Akif Emre, bugünkü yazısında Türkiye'de İslamcılığın modernizme bir tepki şeklinde doğuğunu ve böylelikle modernizmin olduğu tezini değerlendiriyor. Emre'ye göre böyle bir iddiada bulunabilmek için elde yeterli bir veri olmalı. Bu yönüyle Emre, söz konusu tezi dillendirenlere önemli sorular yöneltiyor:
Modernlik İslamcılığın Nesi Olur?
Akif Emre / Yeni Şafak
İslamcılığın modernizmin bir sonucu olduğu tespitinin sosyolojinin konusunu aşan bir temelde değerlendirilmesi gerekir. Her şeyden evvel İslamcılıktan neyin anlaşılması gerektiği sorusunu bir kenarda saklı tutarak Türkiye'deki İslami taleplerin bu ülke için ne anlama geldiği konusu hiç de geçiştirilesi bir mesele değildir.
Özellikle 28 Şubat sürecinde ve sonrasında yaşananlar bağlamında İslamcılığın modernliğin bir unsuru olmaklığına yaslanarak yapılacak çıkarsamalar İslamcılığın bu ülkede nevzuhur bir unsura indirgenmeye çalışıldığına da işaret eder. Oysa İslamcılığa Müslümanlığın, dolayısıyla bu toprakların içinde bulunduğu temel varoluşsal meydan okumalara karşı üretilmiş cevapların yekunu olarak bakmakta yarar var.
İslamcılığın ya da daha genel anlamda İslami hareketlerin modernleşmenin bir sonucu olduğu yönündeki iddia, dolaylı olarak modernleşmenin kaçınılmazlığını ve mutlak dönüştürücülüğünü pekiştirmekten başka bir işe yaramıyor. Aynı zamanda İslami düşünüş ve yaşayış tarz/lar/ının sekterliğine gönderme yaparak modern ve seküler olanı başat, belirleyici, hatta mutlaklaştırıcı bir konuma oturtmuş oluyor.
Modern toplumlar geleneksel toplumlar değildir. Ama en azından modern toplumlar geleneği olan bir sosyolojiye işaret eder. Geleneğin hiyerarşisine karşı çıkarken kendi geleneğini oluşturduğunu da söyleyebiliriz. İslamcılığı modernizmin ürünü görenlerin ayrıştıramadığı farklılık buna benzer. İslamcılık modernizme karşı olmakla beraber modernliğin doğurduğu sorunlara cevap arayışıdır. Zaten İslami düşünüş hayatiyetini, sürdürülebilir olmasını da bu ayrıcalıklı konumundan alıyor.

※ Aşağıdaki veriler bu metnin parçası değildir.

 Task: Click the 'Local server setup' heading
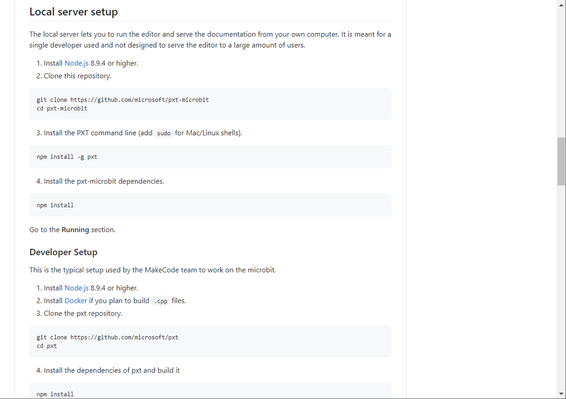pos(74,12)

Modern dünyanın İslam medeniyetinde meydana getirdiği yıkım ve sarsıntılar karşısında modernlikle yüzleşmekten kaçınmadan kendini üretebilme tecrübesinin hasılası olarak okunabilir. Bu çerçevede gelenekle sorunlu, teknik anlamdaki İslamcılıkla gücünü gelenekten alıp modern dünyada var olarak onu dönüştürme çabasındaki İslamcılık bu ortak paydada birleşir.

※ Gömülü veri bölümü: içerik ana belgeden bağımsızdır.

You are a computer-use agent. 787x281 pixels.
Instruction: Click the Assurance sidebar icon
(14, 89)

Gelenek sahibi olmakla geleneksel olmak nasıl farklı ise modernliğe cevap geliştirmekle modernist olmak arasında da benzer türden bir ilişki vardır. Modernliğin hayatı kuşatan, yerleşik her değeri çürüten, sermayenin teknolojiyi yedeğine alarak alternatif hayat tarzlarını, insan tekinin varoluşsal konumunu tehdit eden, müteal olanı dışlayan bir toplum önermesine karşı inanca dayalı bir toplum modelini inşa çağrısını karıştırmamak gerek. Modern dünyada yaşayarak var olmayı; yaşadığı çağı dönüştürürken tekelciliğe karşı adaleti, paylaşımı, bireyselciliğe karşı dayanışmayı, insan haysiyetini, insanın özgürleşmesini önceleyen bir temel tasarım... 'Sosyolojikleştirilmiş' bir İslam görmek isteyenlerin modern dünyada yükselen İslamcılığın vahiy esaslı olmasını, tarihsel birikimi çoğaltarak gelenek ve tarih muhasebesi yapma cesareti göstermesini kavrayamadıkları gibi mutlak hakikat bilgisine sahip olmanın çağın dışına düşmeyi gerektirmediğini de anlamakta zorlanmaları tam da modern bir zihnin tezahürüdür.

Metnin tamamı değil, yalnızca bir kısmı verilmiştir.